# WHAT IS REQUIRED
Which lines of the data below contain "agent"? Please show them all.
- Opening Delimiter -
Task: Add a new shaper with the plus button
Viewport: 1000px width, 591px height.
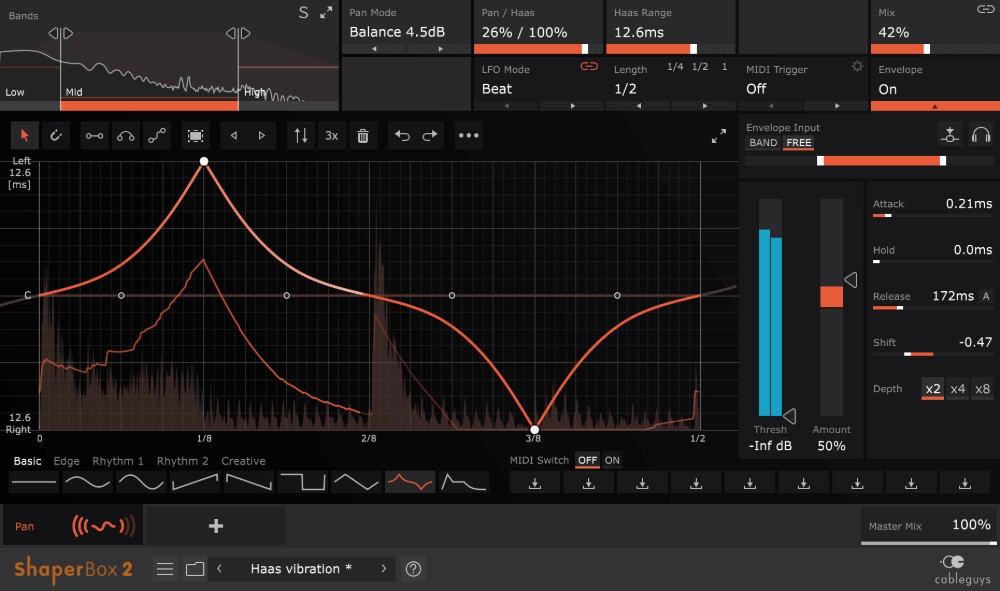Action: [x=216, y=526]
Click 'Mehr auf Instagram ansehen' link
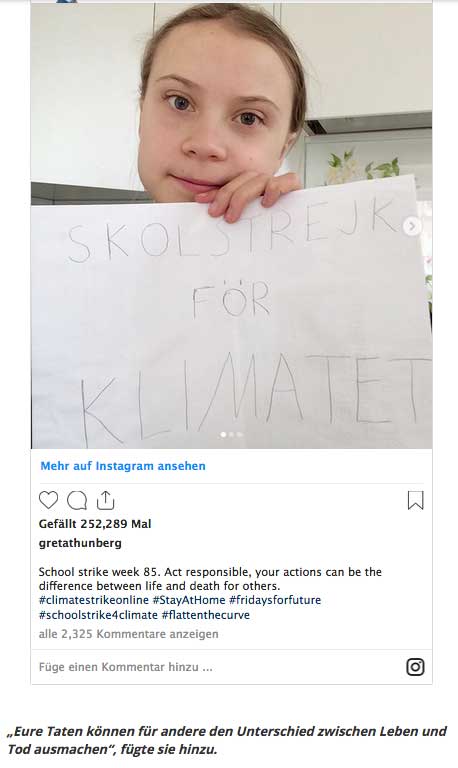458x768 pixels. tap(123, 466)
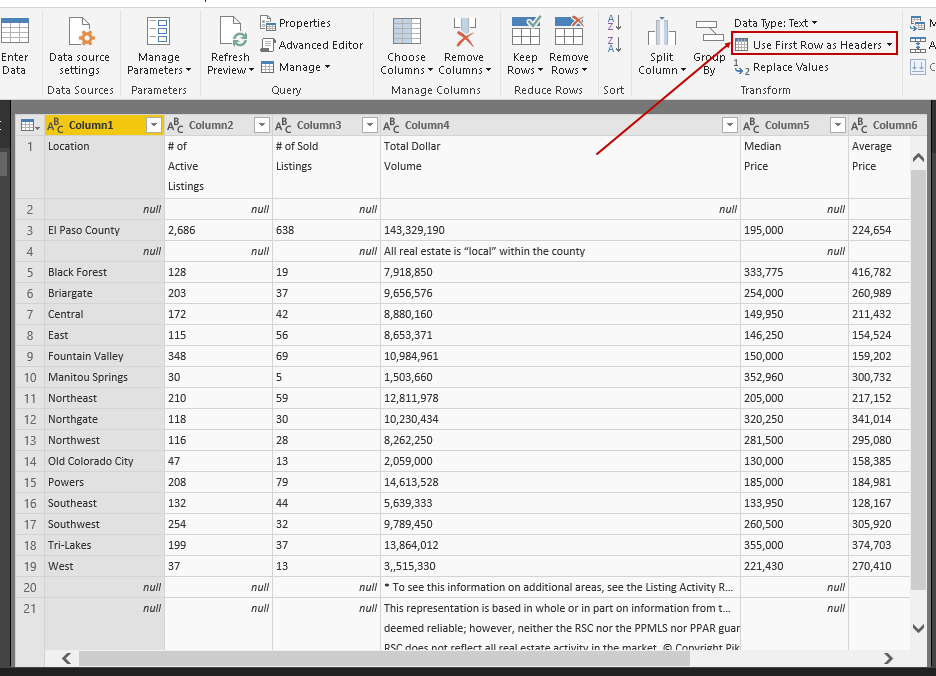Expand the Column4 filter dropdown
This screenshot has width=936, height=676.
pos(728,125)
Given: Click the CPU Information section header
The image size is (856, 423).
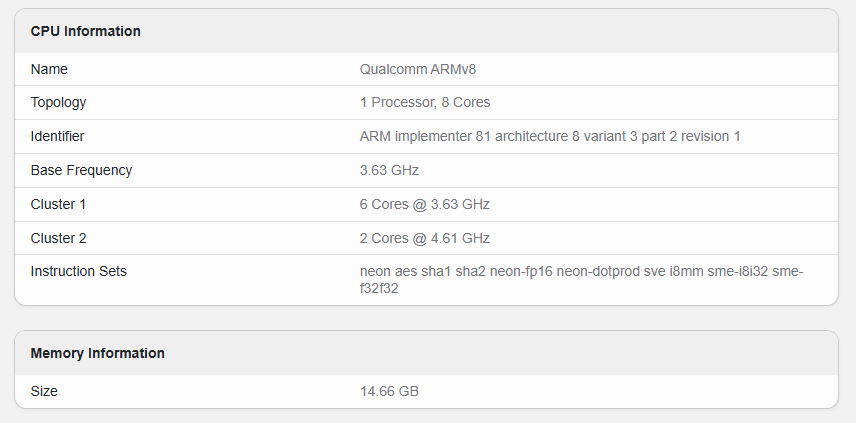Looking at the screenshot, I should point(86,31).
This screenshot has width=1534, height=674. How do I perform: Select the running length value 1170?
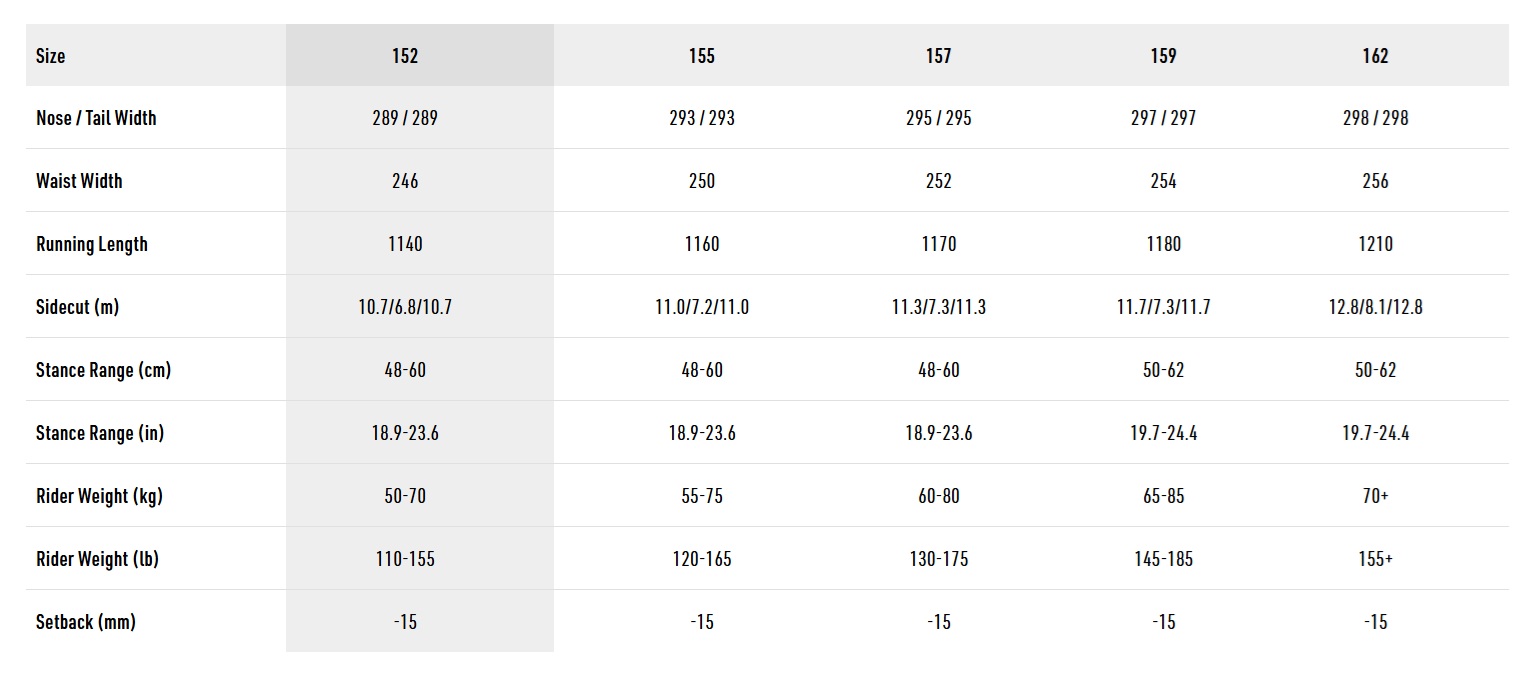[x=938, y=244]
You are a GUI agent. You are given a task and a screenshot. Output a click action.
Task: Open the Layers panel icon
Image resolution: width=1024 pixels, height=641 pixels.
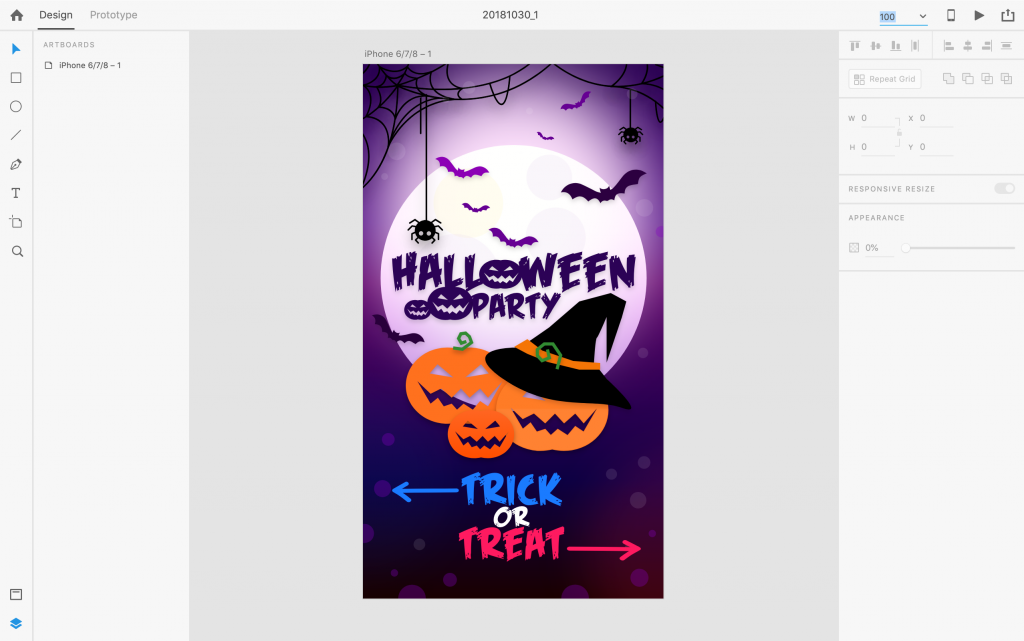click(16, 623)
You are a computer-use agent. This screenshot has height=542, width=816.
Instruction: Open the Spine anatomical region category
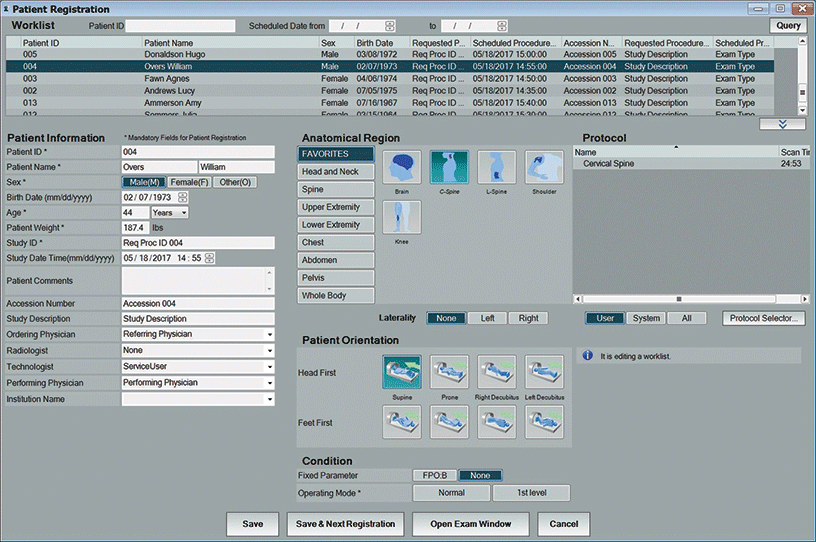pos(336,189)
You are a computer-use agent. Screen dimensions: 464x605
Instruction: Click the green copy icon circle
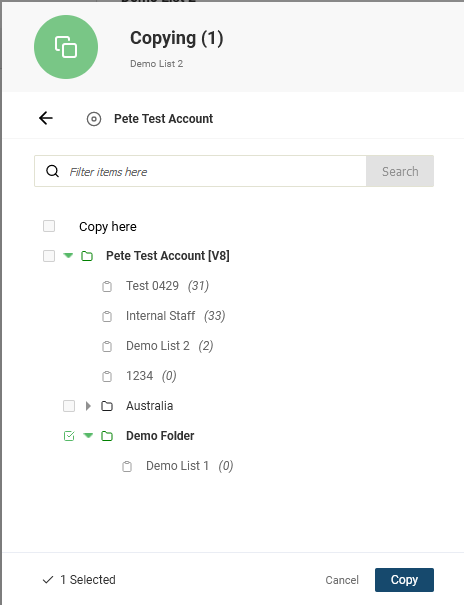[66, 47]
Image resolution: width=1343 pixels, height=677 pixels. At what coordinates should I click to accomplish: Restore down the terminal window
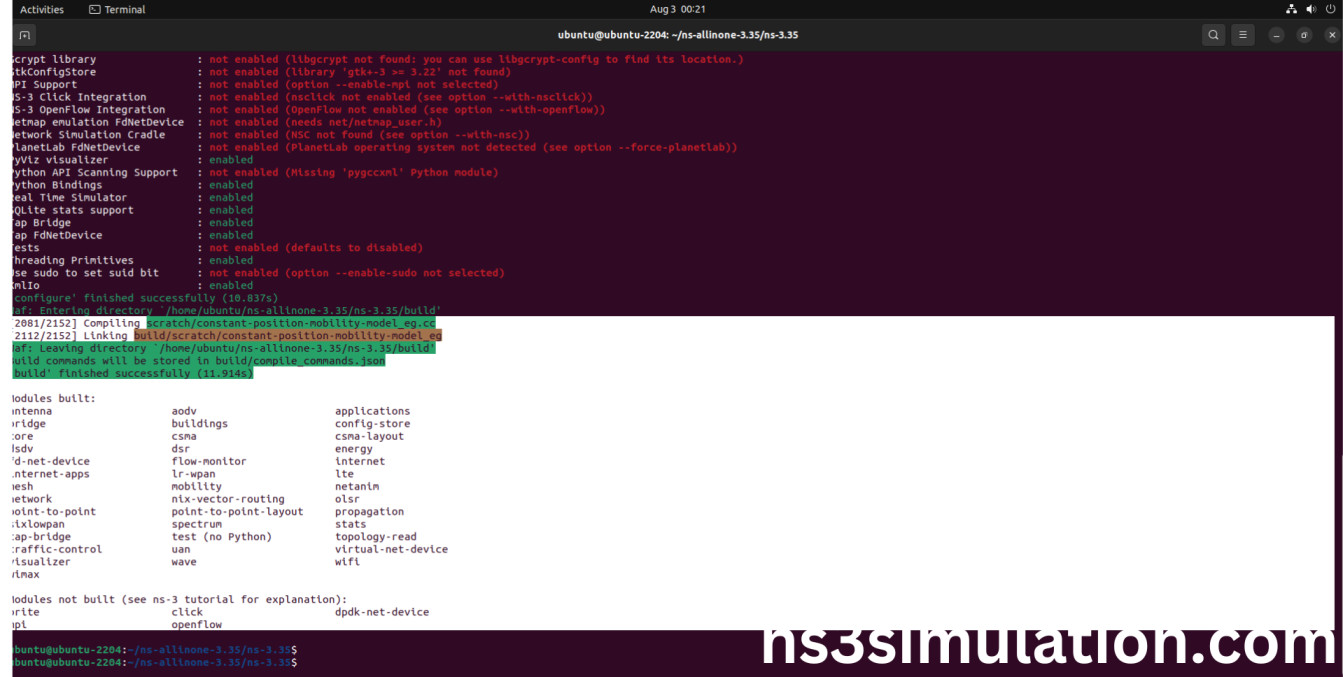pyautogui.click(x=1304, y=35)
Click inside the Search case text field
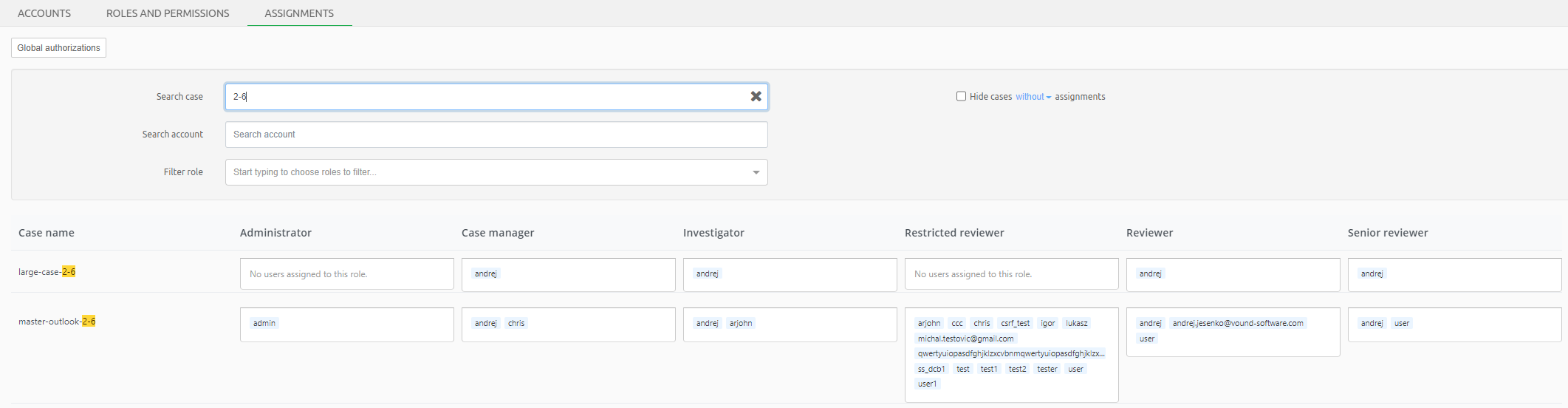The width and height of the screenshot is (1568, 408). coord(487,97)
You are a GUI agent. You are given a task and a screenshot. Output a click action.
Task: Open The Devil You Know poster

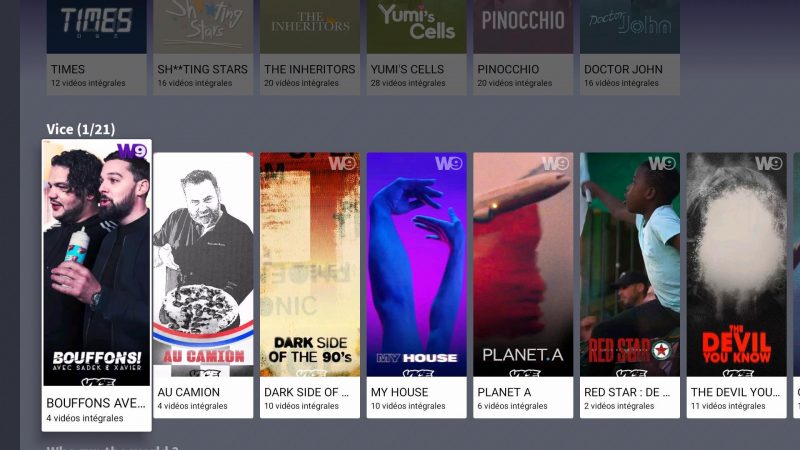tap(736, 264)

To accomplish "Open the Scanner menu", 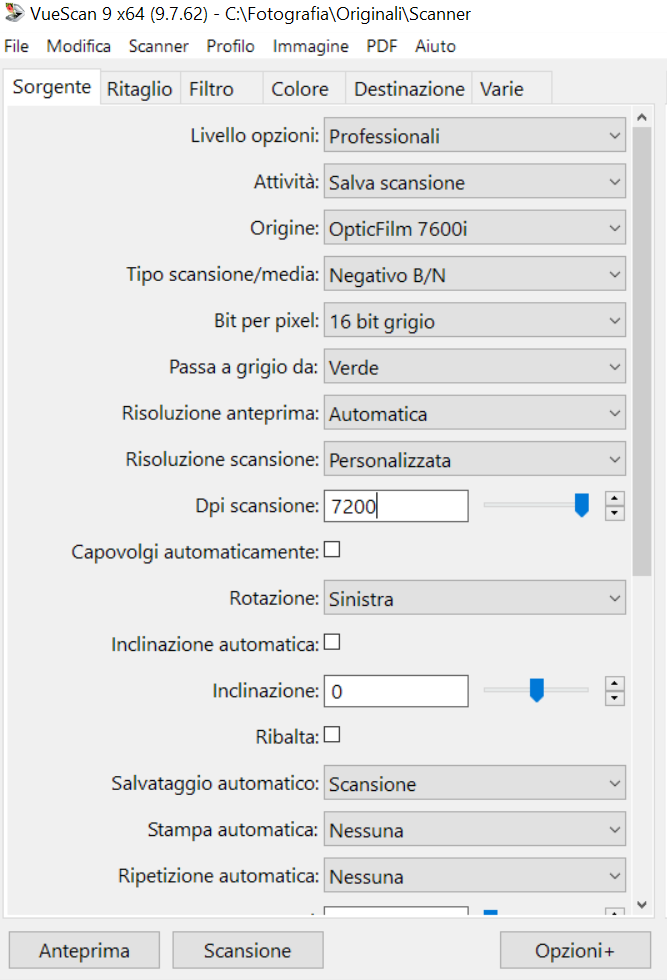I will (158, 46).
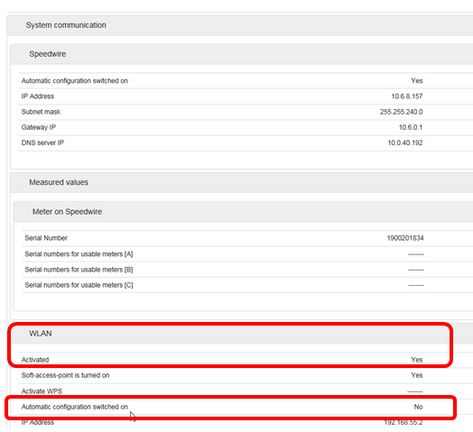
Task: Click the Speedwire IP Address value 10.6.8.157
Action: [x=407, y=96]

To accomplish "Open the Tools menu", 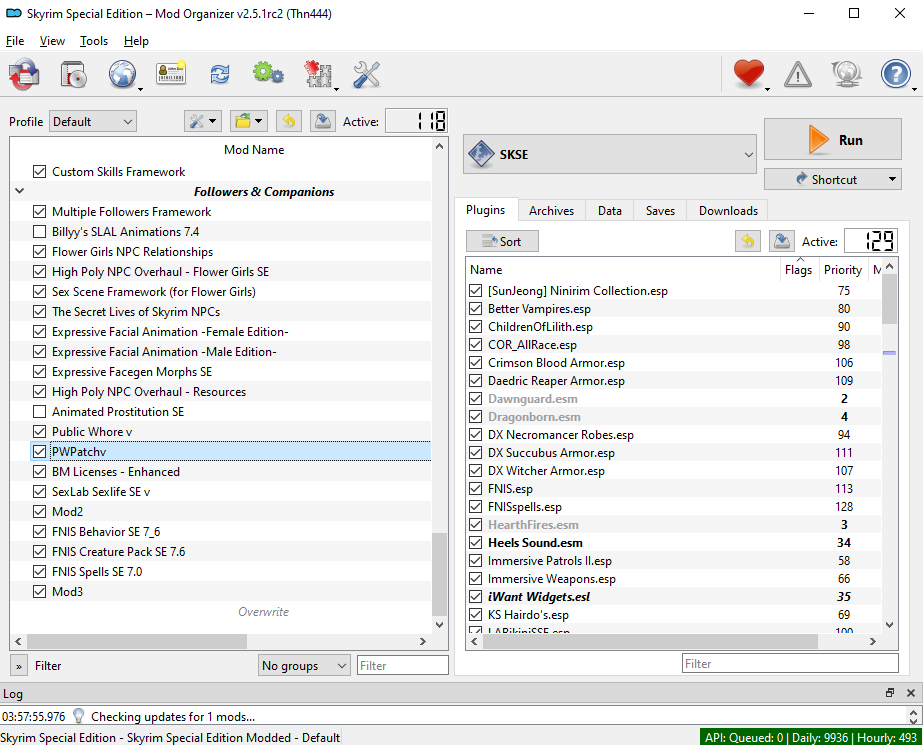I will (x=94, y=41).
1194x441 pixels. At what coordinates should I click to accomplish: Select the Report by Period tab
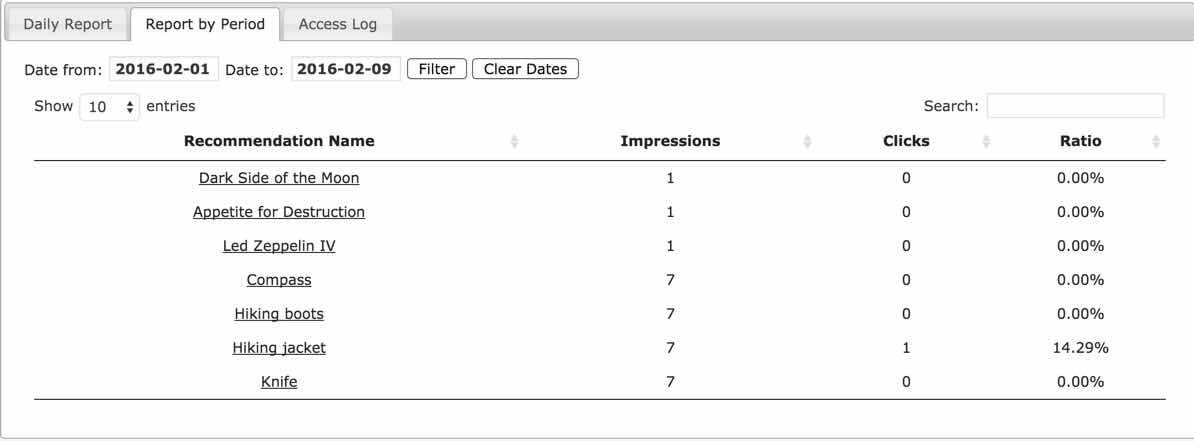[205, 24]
- Closing Delimiter -
# ANSWER AREA
You are a GUI agent. You are given a task and a screenshot. Output a click action.
You are a computer-use agent. This screenshot has height=542, width=816.
You are a computer-use agent. Screen dimensions: 464x605
You are a GUI agent. You are given a task and a screenshot. Output a click action.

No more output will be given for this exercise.